Quando andava à procura do arame ali no armário dos "bagulhos", encontrei um quadrado de uma tela, do tipo serapilheira e fiquei a olhar para ela.
Porque a aureola foi feita a partir de um circulo imaginei que podia fazer uma estrutura de arame para fazer uma árvore de Natal a partir de um circulo idêntico à aureola. Se melhor o pensei... melhor o fiz. Fiz o cone em arame e forrei com a tal tela do tipo serapilheira. Depois com um danoninho fiz o pé da árvore e com uma linha grossa de croché, embebida em cola branca e passada na purpurina, enrolei-a em espiral à volta da árvore. No topo tinha que ter uma estrelinha. Recortei-a num pedacinho de papel, passei cola e purpurina e ficou uma estrelinha toda janota.
Sobrou ainda um bom pedaço da tela e imaginei fazer um anjinho para ficar no presépio, que já tenho há alguns anos.
Cortei o anjinho e fiquei a medir a quantidade material que ainda tinha. Dava para fazer mais uns três ou quatro anjinhos, mas eu não queria mais nenhum.
- Bem, Maria Clementina há tanto tempo que pensas em fazer um presépio, porque não aproveitas o balanço e o fazer agora?
Fiz então o dito cujo e só no fim terminei o anjo, que tinha sido o primeiro a nascer.
Usei só material que já tinha sido usado e outro, que eram sobras de quando eu fabricava artesanato.
Poderia ter ficado mais elaborado mas como usei cola quente, não o fiz cosido com linhas, ficou muito simples. Não me importo, gostei do que fiz e um dia se der, com mais calma e mais tempo, eu faço outro mais bonito.
Não está muito perceptível, mas deve dar para entenderem o que é a árvore e o que é o presépio

Meu presépio em outro cenário................... /........................  Árvore de Natal

terça-feira, 10 de janeiro de 2012

Guardanapeiro e argolas para guardanapo em papel de jornal

Como já falei atrás, não gosto de "copiar na integral" coisas, que outras pessoas tenham feito, por isso procurei usar o enrolamento dos canudinhos de modo que tivessem uma forma diferente no final. 
Aqui trabalhei o papel em formas rectangulares e quadradas e fiz decoração com nó também de canudinhos.

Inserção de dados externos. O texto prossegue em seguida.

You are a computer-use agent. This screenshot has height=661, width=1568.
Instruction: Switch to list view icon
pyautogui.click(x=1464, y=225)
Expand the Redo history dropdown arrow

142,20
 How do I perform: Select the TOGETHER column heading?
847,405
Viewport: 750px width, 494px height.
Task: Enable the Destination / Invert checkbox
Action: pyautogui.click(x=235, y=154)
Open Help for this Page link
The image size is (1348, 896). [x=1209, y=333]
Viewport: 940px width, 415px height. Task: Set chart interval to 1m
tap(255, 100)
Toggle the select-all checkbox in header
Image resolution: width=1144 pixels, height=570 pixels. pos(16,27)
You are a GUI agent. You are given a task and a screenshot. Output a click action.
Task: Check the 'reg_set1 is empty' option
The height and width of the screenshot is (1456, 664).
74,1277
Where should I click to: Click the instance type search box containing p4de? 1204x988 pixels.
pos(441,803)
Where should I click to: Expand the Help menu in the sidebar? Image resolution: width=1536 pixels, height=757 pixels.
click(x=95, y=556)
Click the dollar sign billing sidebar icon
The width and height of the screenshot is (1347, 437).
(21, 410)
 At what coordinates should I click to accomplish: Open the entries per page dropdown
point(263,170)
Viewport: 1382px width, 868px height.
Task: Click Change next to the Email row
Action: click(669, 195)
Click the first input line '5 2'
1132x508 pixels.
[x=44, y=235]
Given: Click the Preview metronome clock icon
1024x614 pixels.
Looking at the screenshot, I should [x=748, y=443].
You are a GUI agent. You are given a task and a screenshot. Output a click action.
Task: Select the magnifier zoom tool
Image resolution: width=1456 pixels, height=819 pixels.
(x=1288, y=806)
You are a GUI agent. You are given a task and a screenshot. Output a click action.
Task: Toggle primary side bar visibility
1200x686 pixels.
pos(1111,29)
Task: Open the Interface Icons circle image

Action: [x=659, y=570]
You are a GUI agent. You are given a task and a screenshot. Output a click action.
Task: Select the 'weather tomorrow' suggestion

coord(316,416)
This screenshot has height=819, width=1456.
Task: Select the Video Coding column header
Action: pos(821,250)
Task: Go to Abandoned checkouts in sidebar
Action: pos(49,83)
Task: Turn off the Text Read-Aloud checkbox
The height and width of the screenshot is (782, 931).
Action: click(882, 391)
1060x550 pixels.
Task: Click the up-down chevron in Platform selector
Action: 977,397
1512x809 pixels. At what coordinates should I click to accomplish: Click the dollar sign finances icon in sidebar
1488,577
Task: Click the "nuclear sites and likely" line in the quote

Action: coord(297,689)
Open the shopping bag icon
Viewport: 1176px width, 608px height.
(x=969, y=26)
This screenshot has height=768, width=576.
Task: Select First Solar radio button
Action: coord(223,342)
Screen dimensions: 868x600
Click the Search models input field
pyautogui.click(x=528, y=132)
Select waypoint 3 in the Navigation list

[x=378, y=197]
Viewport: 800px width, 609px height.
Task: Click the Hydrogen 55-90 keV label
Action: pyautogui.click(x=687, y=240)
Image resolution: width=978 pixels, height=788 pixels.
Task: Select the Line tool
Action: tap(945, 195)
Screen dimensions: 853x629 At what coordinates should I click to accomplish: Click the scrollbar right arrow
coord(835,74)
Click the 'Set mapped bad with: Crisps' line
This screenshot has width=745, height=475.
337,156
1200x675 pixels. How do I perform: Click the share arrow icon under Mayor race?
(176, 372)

Na continuação dos trabalhos em papel de jornal

Suporte pequeno para garrafa, suporte de porta-copos
e guardanapeiro de argolas pequeno em papel de jornal.

Guardanapeiros em argolas e o preto em formas rectangulares
em papel de jornal

Comecei a explorar várias formas de trabalhar os rolinhos de papel de jornal.
Fiz rolinhos enrolados com palito de churrasco e outros com um arame mais fino.
As tintas para colorir são do tipo aguarela porque  prefiro que se veja que o trabalho é feito com papel de jornal. Gosto de ver letras e pedacinhos de imagens coloridas do papel de jornal. Também já usei tintas de artesanato para coloriir opaco, que para determinados objectos também fica interessante. No final dou acabamento com verniz cerâmico, comprado na loja de Fios de Alfazema, que dá um acabamento muito bonito, realça as cores usadas, endurece bastante o papel e isola o papel.